An Apple patent application revealed by the US PTO says Apple was investigating the possibility of using foldable displays in a future iPhone. While the iPhone X does use a folded OLED display as described in the patent to obtain the true edge-to-edge look, the patent goes one step further and describes a display that can be folded and unfolded during use.

Macworld’s Jason Snell says Apple’s next laptop should run iOS. It’s been a while since we’ve heard about the eventual convergence of macOS and iOS, but this isn’t that. Instead, Snell wants a device that’s kind of like an iPad Pro with a keyboard, except one that works a little more like a laptop than the hybrid touchscreen thing you end up with when you put a keyboard on an iPad.
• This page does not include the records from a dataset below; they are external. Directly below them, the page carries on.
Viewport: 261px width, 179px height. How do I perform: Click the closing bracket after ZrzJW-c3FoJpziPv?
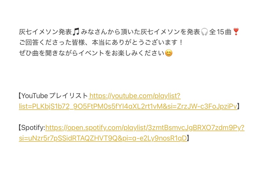(238, 106)
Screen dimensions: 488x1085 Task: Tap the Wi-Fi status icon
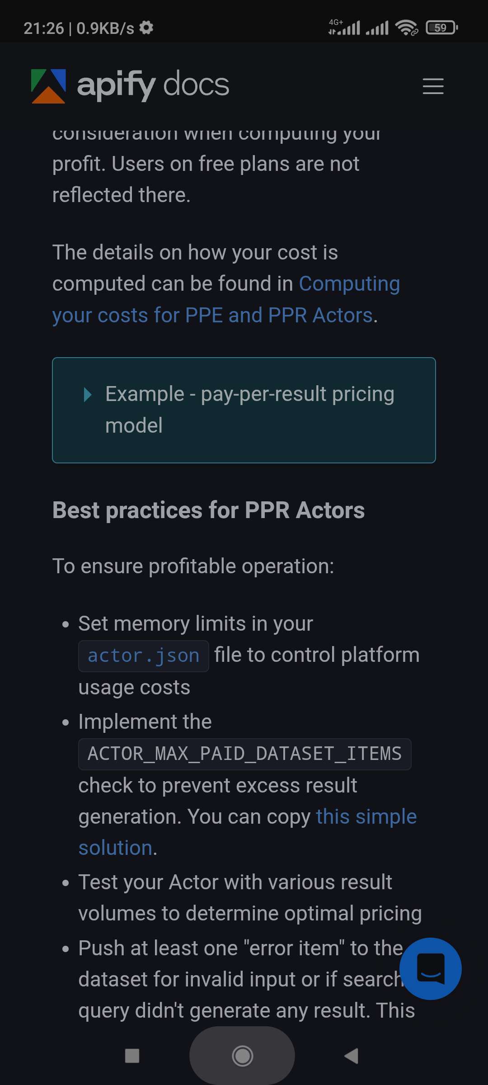coord(406,28)
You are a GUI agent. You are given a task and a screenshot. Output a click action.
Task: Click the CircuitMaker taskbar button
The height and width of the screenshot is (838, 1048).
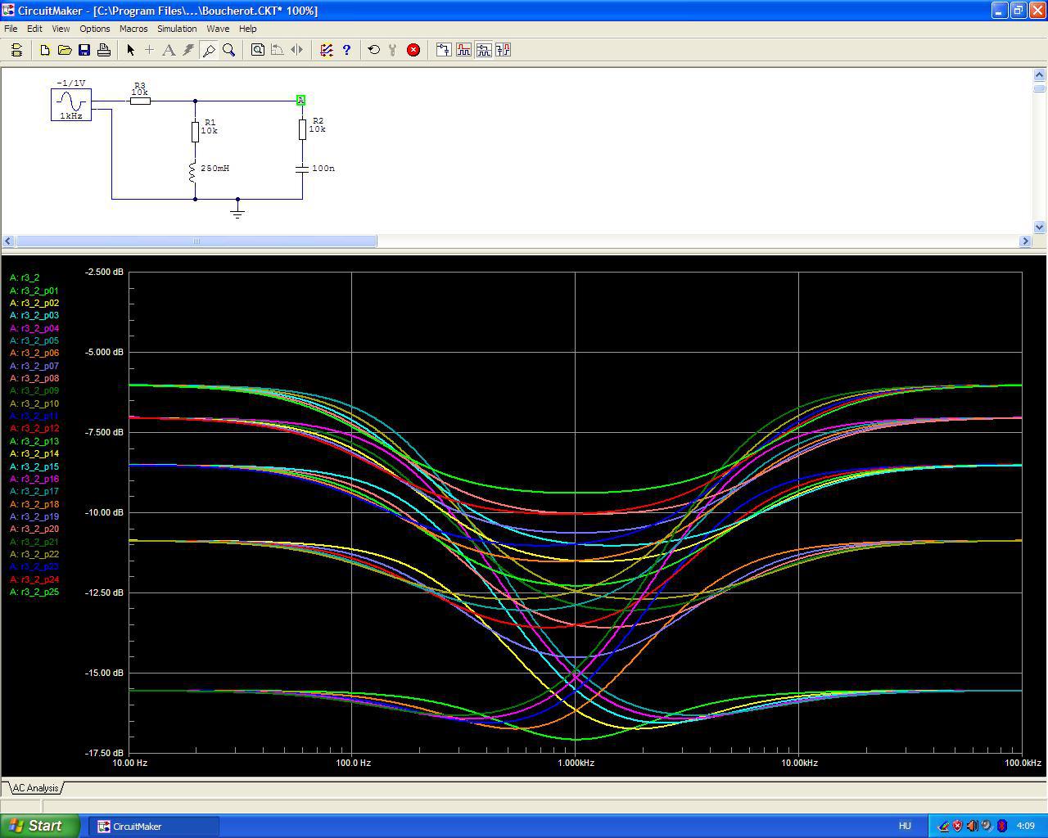point(157,826)
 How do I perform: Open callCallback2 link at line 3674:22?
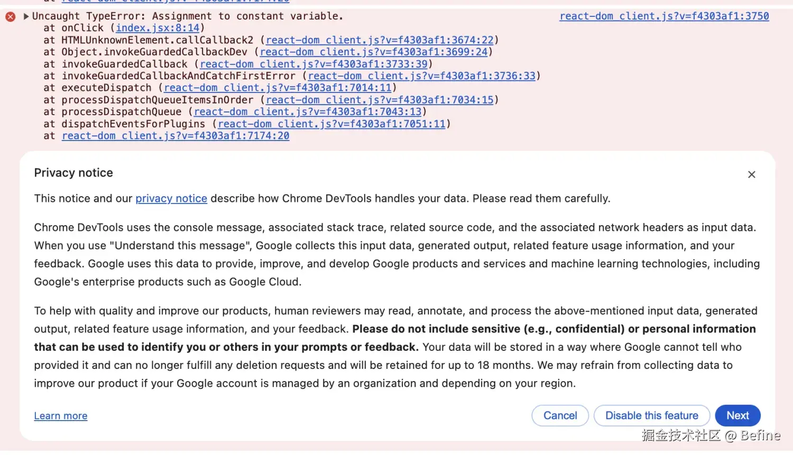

Marco Arment has some ideas on how to fix the MacBook Pro, and the first thing to go is the butterfly switches in the keyboard. Reliability isn’t something you can compromise on when it comes to such an important input device, and Arment also wants first-party USB-C hubs from Apple and more ports. The Touch Bar doesn’t need to stay (but it’d be nice if Touch ID does if we can’t have Face ID), and some nice chargers would also be great, please.

Joe Cieplinski affirm’s Apple’s decision to “waste space” below the iOS keyboard on the iPhone X, because if they didn’t, they probably would have broken years of muscle memory for everyone who has ever used an iPhone with a home button. Leaving the area below the keyboard blank — save for the microphone icon, if you have dictation turned on, or the emoji button, if you have that keyboard enabled — is a smart idea, because putting anything too close to the bottom of the screen is not only a stretch, but feels wrong.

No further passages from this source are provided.